List every line of the entries below that contains the word "computer", copying each line in full. Match case exactly.

— BEGIN Available data —

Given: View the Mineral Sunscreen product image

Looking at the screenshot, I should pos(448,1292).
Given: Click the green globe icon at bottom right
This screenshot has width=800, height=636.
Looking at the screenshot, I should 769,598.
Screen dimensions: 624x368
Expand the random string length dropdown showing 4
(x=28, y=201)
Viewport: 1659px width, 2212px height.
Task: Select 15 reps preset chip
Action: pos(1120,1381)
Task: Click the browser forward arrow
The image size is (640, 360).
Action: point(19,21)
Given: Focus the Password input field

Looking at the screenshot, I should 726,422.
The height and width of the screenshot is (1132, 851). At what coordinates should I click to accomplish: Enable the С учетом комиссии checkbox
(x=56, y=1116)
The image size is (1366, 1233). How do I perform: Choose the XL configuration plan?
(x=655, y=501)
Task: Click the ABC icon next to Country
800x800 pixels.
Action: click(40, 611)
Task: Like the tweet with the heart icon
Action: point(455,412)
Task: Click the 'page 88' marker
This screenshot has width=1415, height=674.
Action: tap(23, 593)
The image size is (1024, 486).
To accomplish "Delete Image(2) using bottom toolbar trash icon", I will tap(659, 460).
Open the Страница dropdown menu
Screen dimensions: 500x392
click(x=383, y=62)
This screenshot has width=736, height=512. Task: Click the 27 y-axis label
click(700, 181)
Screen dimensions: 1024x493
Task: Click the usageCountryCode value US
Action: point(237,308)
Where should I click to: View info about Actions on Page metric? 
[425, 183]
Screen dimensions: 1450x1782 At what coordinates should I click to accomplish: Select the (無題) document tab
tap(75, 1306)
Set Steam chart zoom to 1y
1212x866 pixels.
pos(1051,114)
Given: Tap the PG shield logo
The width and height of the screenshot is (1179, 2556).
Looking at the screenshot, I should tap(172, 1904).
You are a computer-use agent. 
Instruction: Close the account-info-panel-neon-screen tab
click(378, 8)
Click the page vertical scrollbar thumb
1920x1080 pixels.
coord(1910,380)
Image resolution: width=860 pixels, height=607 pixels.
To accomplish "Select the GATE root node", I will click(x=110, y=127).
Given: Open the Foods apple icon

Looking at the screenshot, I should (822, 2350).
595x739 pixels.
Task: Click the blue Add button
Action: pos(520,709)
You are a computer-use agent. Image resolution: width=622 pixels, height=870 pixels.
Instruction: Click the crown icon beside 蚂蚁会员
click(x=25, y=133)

— END Available data —

## Finished task
You are a computer-use agent. 
You are a computer-use agent. Image resolution: width=622 pixels, height=870 pixels.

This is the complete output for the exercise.